Ora, na forma em que está formulada a garantia da anterioridade não se pode admitir ponderações no âmbito de validade da mesma que impliquem a redução do seu alcance. A questão seria diferente se o constituinte tivesse assegurado um “princípio geral de não surpresa do contribuinte”, sem definição de marco temporal (ano civil ou noventa dias). Se tal tivesse ocorrido, poderíamos cogitar de flexibilização da garantia, já que teria a Constituição assegurado uma garantia não em termos de regra jurídica, mas de princípio jurídico (norma que admite ponderações e sopesamentos em nome do interesse público e da concretização de outras normas do sistema jurídico). Todavia, repito, isto não ocorre com a Constituição ainda em vigor.

Ninguém é obrigado a concordar com a interpretação do STF para a garantia da anterioridade formulada na ADIN 939, mas o que não se pode negar é que a mesma significou um marco na Jurisprudência constitucional brasileira na medida em que petrificou uma garantia que tecnicamente constitui uma mera regra jurídica. Em nome da estabilidade da ordem constitucional (construída sobretudo através da Jurisprudência do STF), parece-me que a anterioridade nonagesimal deva receber a mesma exegese.

O STF não foi “inflexível” na ADIN 939, apenas decidiu uma questão dentro das possibilidades normativas que a questão apresentava.
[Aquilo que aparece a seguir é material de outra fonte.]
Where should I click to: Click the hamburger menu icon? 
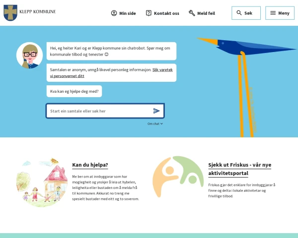coord(273,13)
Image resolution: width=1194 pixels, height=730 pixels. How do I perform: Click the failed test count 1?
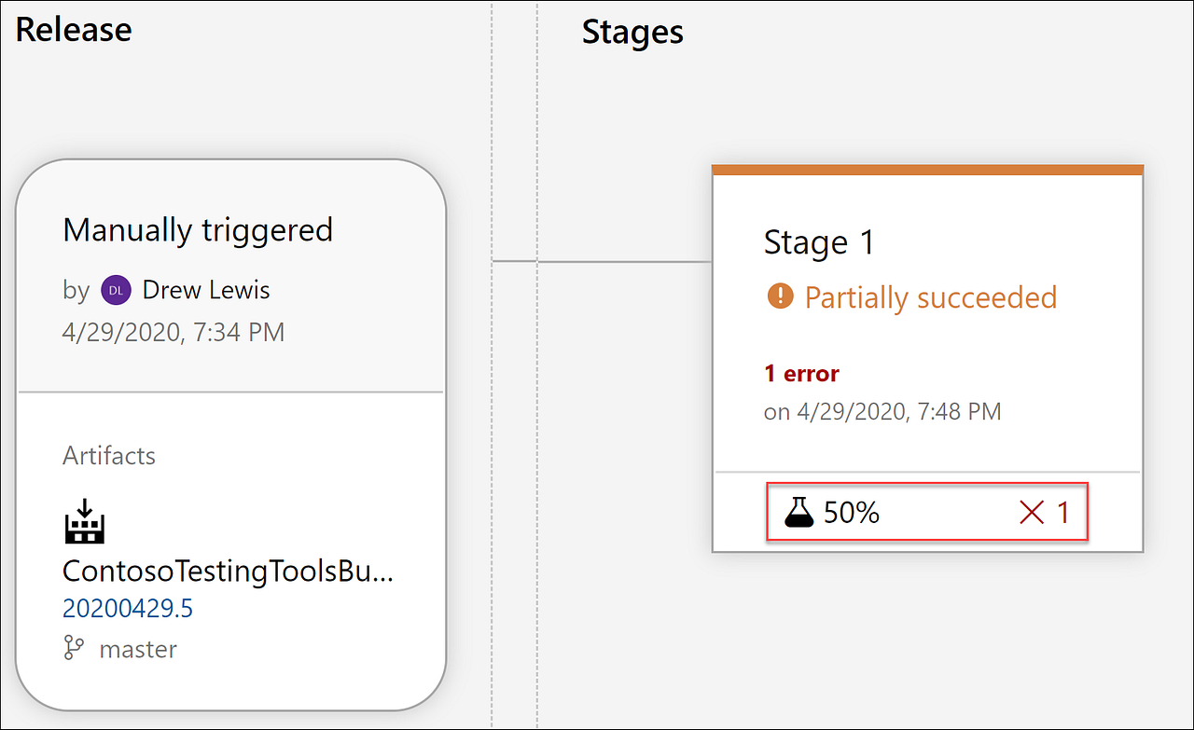coord(1062,512)
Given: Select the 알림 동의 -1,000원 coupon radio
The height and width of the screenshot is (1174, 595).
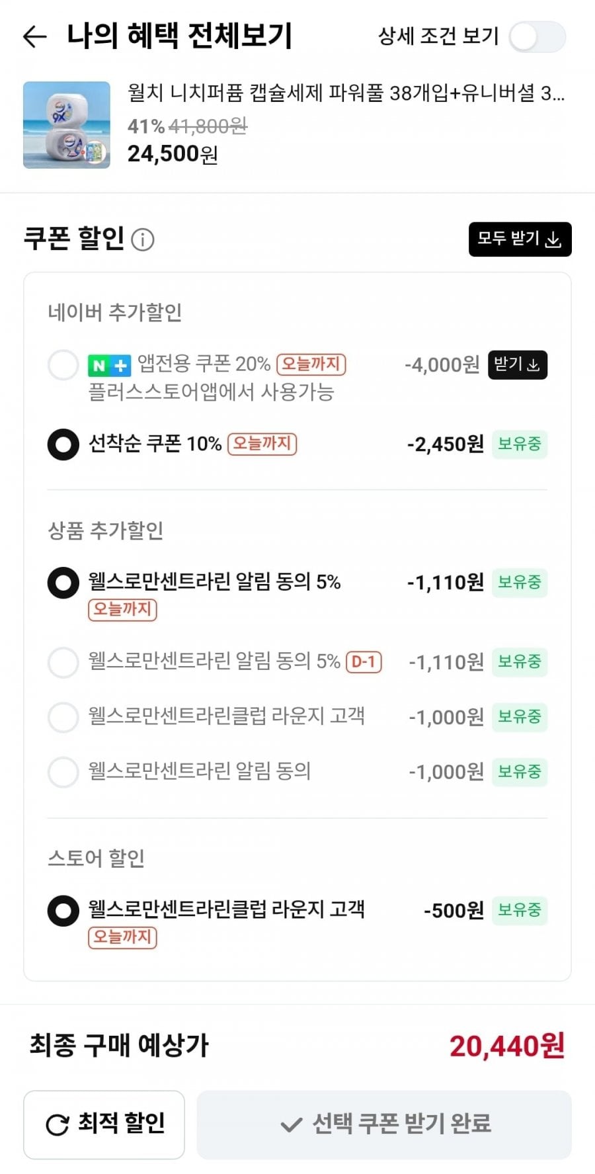Looking at the screenshot, I should [x=63, y=772].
Vale dizer, como se estava diante de uma garantia jurídica expressa em termos de regra jurídica (e não de princípio, no que tange à possibilidade de flexibilização), cabia àquela Corte tão somente decidir se a EC 3/93 podia ou não excepcionar a anterioridade. Em outras palavras, se a regra da anterioridade tinha sido obedecida ou não pela EC 3/93.

Flexibilização de regras como a da anterioridade (geral ou nonagesimal), significa a revogação da garantia existente e a subseqüente criação de outra. Logo, se a garantia é pétrea, não pode ser flexibilizada, sobretudo para diminuir o seu alcance. Qualquer tentativa do Congresso Nacional neste sentido revela-se absolutamente inconstitucional por ofensa ao art. 60, § 4º da Carta.